» **Entries provided**:
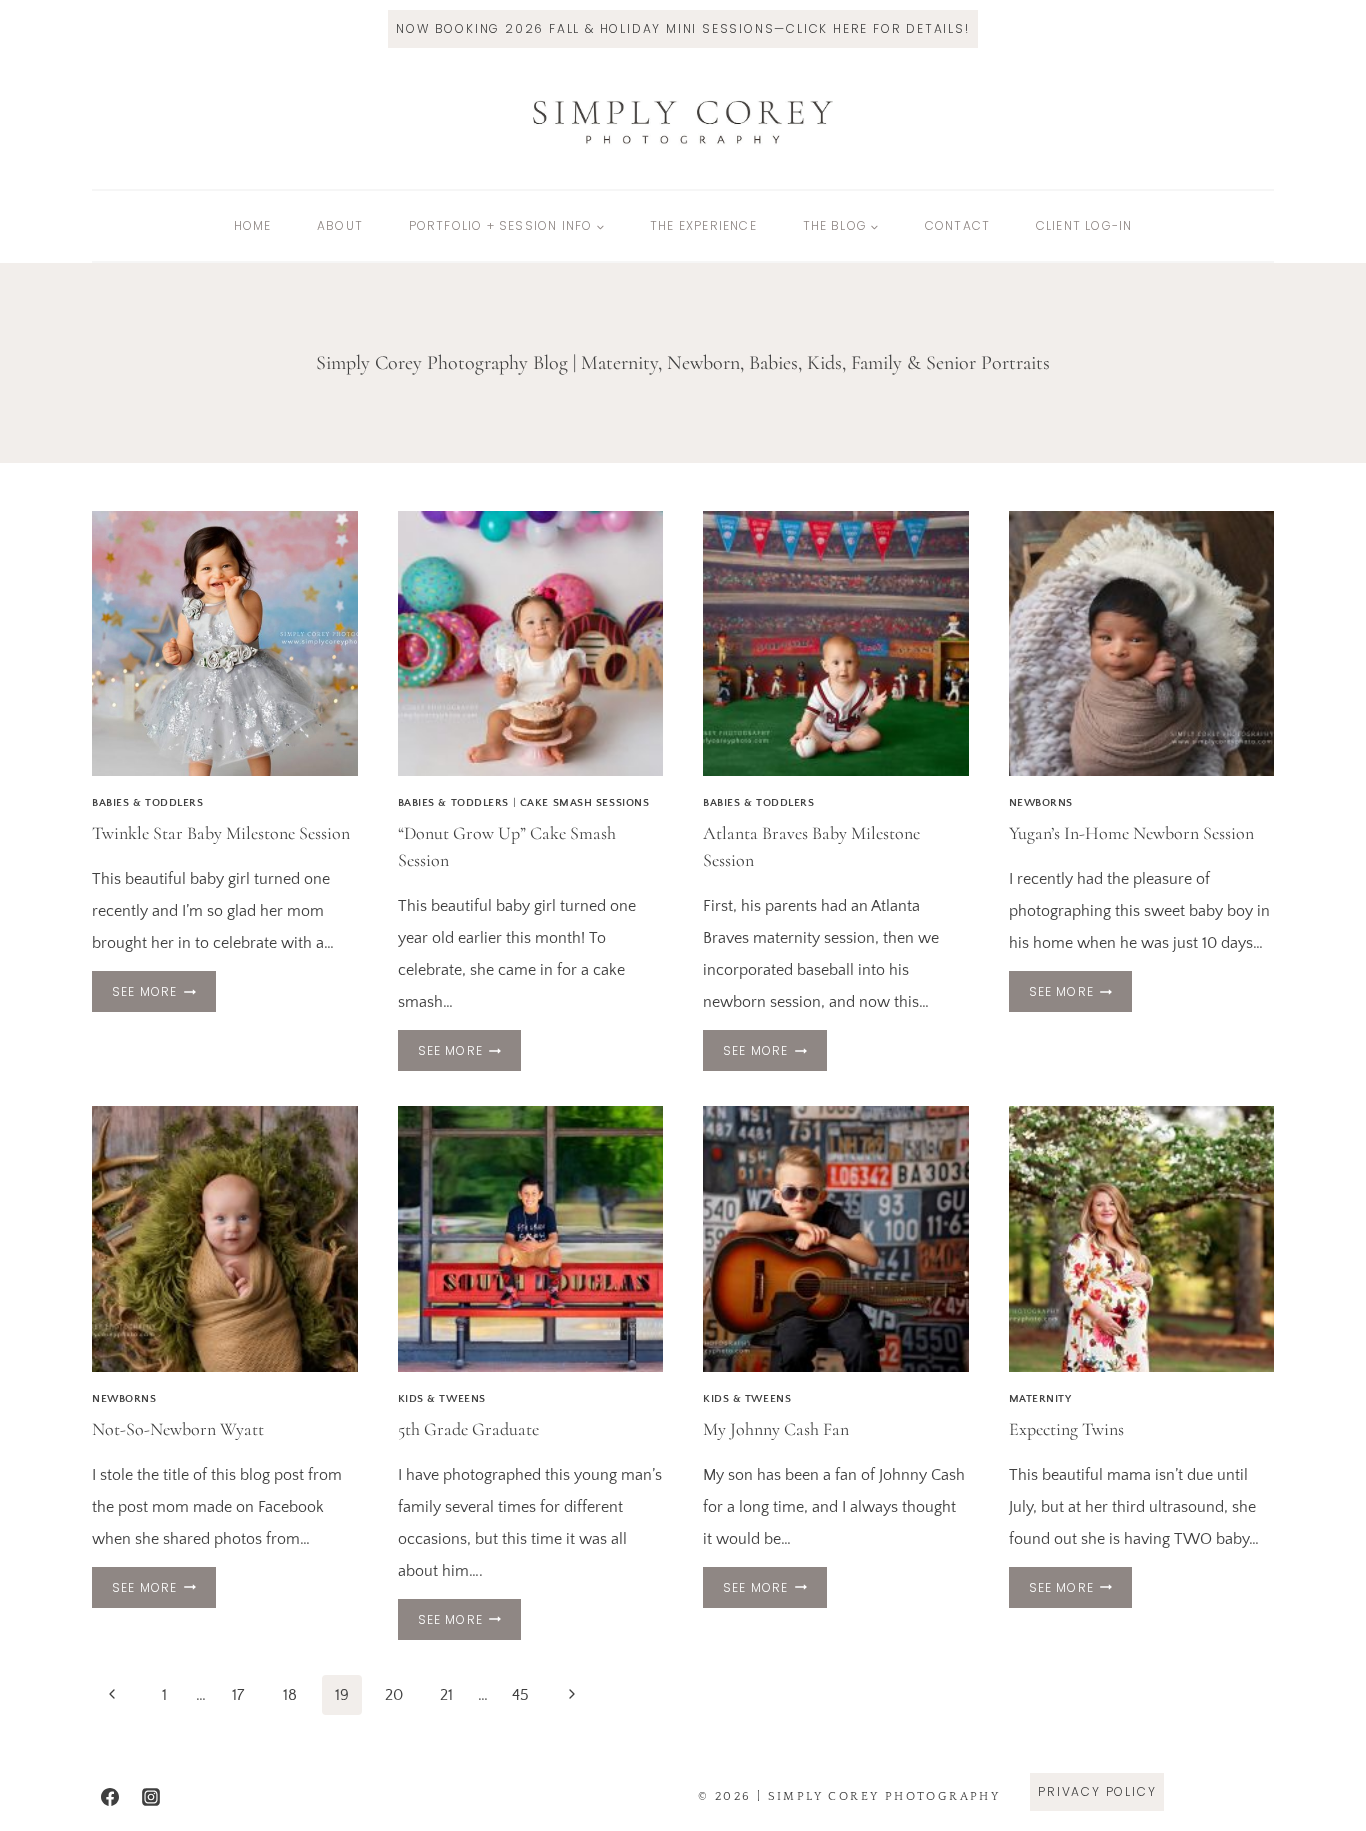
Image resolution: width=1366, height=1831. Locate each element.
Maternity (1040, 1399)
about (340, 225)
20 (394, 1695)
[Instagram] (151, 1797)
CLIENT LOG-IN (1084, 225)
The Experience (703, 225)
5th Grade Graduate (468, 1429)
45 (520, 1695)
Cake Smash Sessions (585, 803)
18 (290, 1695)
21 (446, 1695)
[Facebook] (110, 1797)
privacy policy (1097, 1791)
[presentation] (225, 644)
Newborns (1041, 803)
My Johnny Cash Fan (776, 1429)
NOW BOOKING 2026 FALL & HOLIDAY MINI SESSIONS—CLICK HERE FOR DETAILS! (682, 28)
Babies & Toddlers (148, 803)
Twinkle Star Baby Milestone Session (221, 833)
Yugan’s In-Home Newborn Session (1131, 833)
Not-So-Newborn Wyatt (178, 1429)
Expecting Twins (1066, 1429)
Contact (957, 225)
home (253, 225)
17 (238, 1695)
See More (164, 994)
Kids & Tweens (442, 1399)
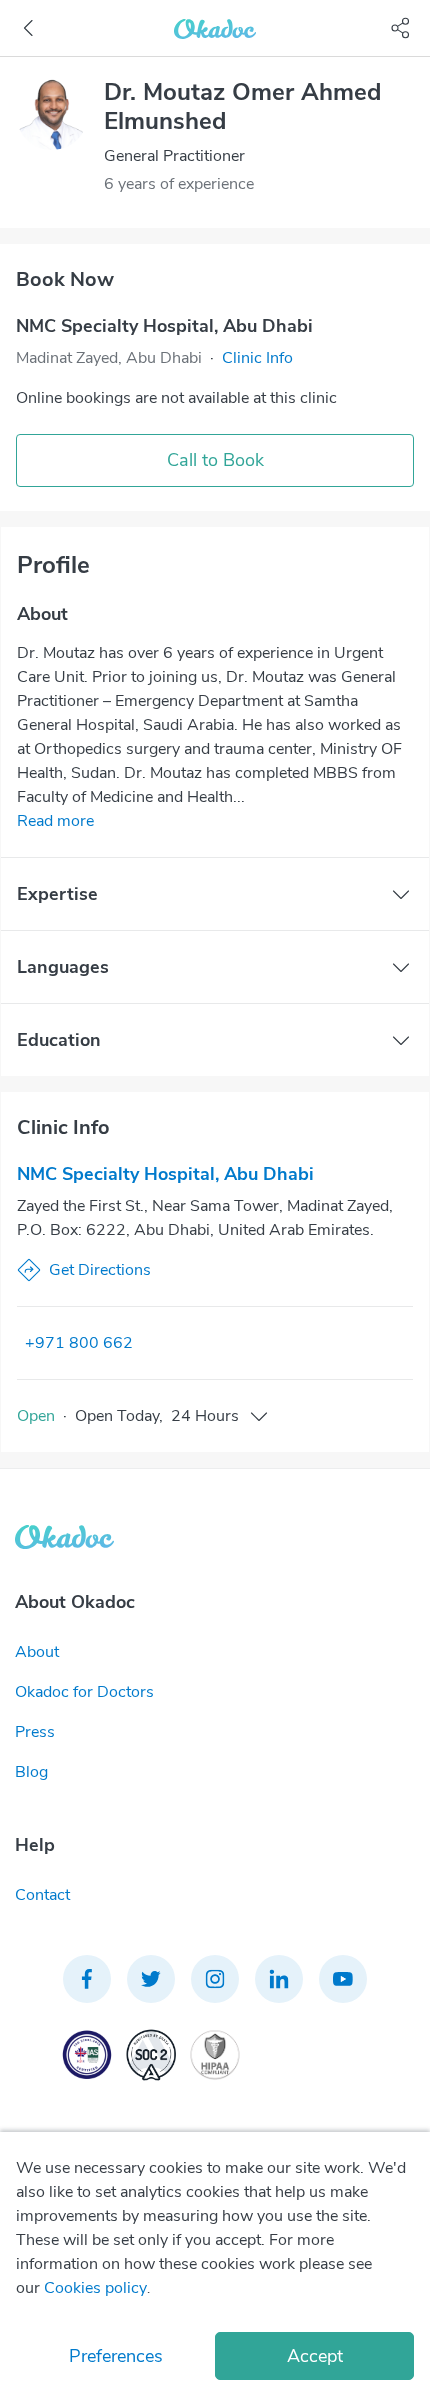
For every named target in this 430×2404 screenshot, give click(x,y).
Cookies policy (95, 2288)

* * *

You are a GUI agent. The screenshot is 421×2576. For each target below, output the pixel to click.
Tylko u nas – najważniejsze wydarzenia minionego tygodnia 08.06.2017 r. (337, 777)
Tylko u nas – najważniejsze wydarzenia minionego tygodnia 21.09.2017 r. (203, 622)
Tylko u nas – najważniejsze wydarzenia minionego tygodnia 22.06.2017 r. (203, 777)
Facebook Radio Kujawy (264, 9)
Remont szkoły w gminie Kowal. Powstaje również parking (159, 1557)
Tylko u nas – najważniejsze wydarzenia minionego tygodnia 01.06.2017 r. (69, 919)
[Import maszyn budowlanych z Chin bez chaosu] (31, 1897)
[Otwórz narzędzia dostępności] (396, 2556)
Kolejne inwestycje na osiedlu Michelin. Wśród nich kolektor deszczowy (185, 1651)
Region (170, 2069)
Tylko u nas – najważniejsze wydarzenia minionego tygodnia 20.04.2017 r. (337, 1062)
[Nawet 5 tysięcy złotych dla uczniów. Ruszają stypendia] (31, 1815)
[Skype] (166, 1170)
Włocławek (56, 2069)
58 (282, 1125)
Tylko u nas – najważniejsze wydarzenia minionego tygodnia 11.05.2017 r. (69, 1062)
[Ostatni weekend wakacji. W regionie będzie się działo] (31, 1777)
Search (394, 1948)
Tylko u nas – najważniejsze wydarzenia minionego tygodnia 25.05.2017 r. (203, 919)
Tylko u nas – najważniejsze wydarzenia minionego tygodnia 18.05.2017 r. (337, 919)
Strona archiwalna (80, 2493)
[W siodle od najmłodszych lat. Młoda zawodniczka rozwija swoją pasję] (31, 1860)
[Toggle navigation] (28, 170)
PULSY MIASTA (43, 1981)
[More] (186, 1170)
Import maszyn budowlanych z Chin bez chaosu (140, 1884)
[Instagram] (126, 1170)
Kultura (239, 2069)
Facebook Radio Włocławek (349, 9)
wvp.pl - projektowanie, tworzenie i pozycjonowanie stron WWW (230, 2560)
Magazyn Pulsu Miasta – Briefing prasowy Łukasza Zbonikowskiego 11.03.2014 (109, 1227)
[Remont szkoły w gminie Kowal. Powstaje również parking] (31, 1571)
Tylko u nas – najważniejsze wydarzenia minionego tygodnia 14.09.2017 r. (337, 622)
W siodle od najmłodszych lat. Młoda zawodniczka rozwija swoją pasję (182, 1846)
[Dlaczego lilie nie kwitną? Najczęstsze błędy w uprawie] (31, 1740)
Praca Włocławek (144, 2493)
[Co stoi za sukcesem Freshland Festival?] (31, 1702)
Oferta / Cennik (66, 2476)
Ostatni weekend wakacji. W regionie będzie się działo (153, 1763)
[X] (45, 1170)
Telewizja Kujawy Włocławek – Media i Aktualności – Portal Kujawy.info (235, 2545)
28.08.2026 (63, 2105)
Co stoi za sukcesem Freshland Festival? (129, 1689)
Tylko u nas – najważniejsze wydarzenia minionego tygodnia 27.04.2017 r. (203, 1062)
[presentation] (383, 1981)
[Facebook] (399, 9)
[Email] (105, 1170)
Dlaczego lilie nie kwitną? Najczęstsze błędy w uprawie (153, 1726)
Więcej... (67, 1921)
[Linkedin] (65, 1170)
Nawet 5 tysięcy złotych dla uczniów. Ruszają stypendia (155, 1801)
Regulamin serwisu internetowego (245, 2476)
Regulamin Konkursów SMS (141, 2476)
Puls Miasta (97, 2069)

* * *

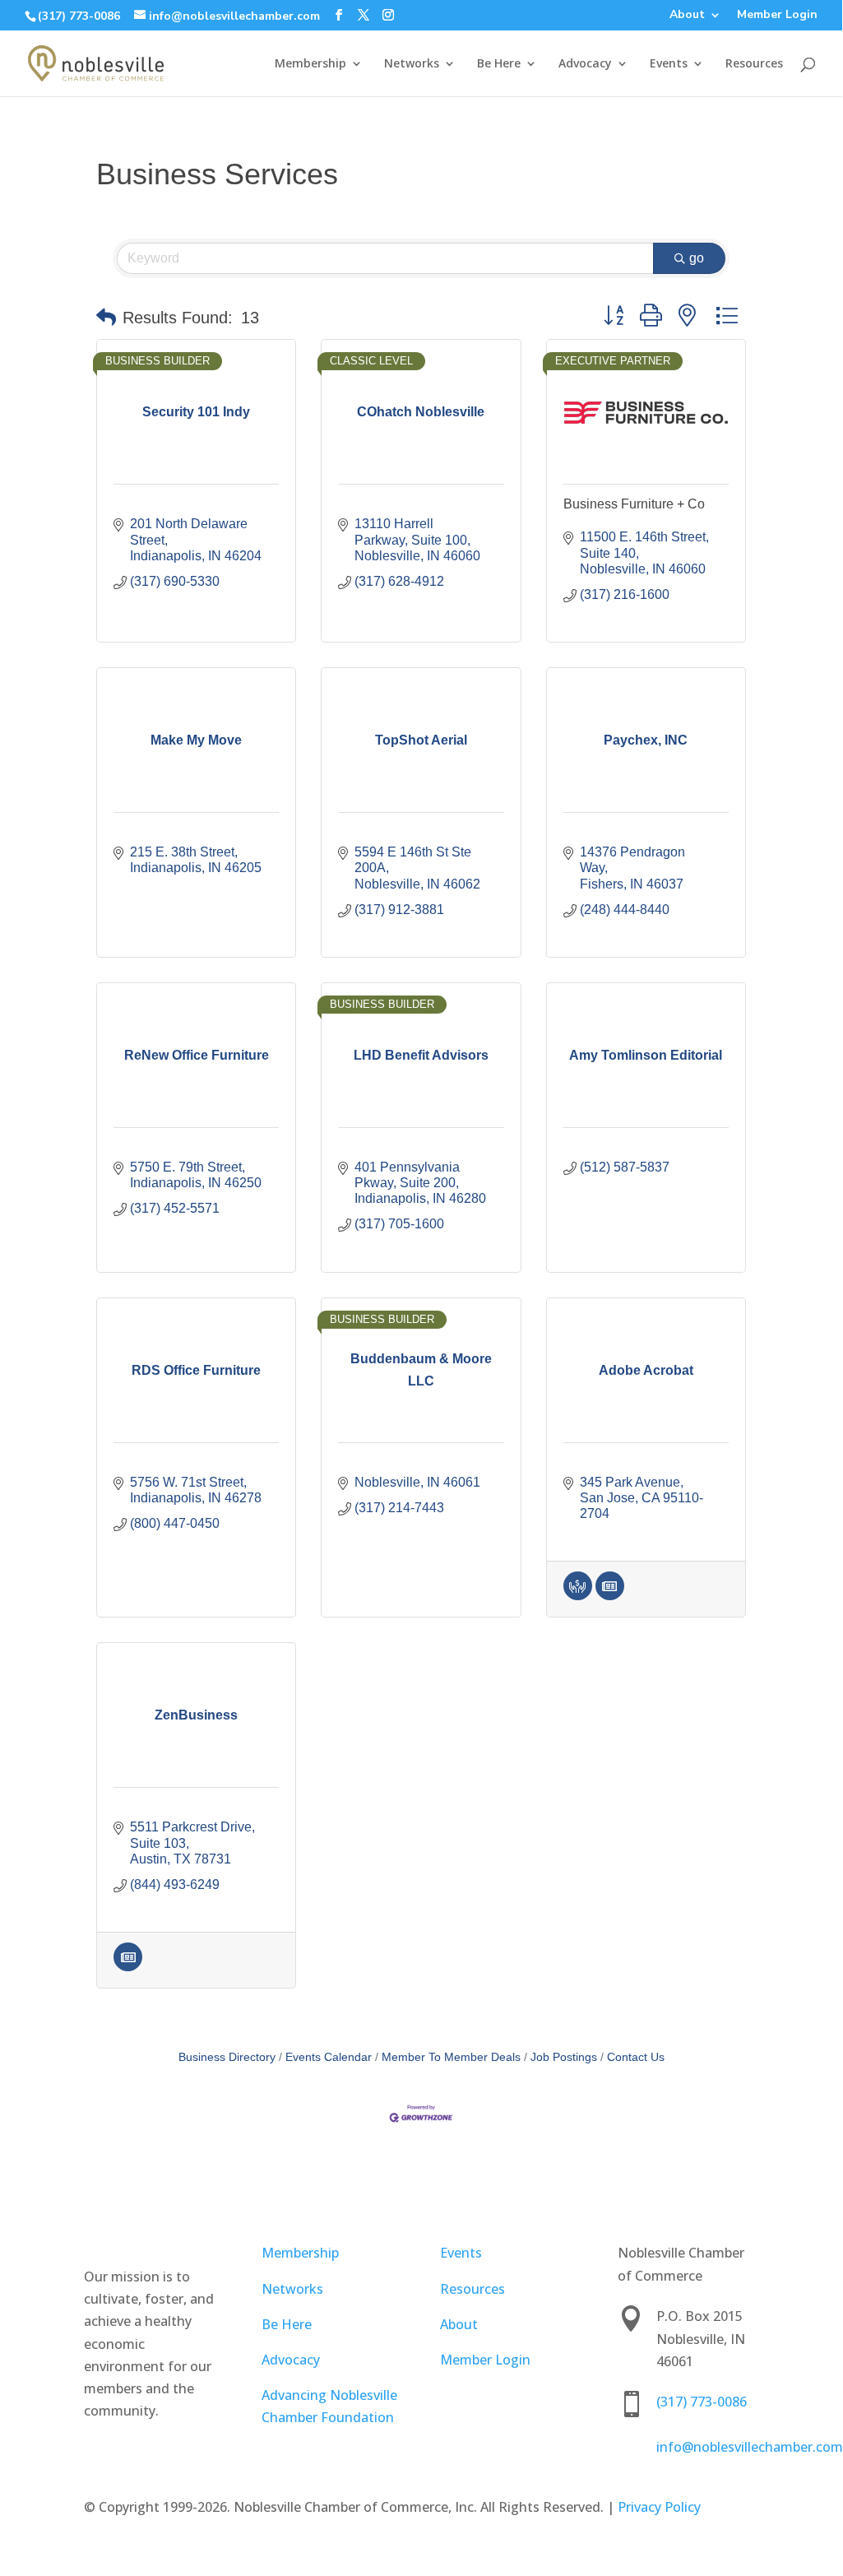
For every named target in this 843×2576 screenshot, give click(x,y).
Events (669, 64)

» **Problem to solve**: Take every line above carrying "Powstaje" and return it.

» **The answer**:
Remont szkoły w gminie Kowal. Powstaje również parking (159, 1557)
[Remont szkoły w gminie Kowal. Powstaje również parking] (31, 1571)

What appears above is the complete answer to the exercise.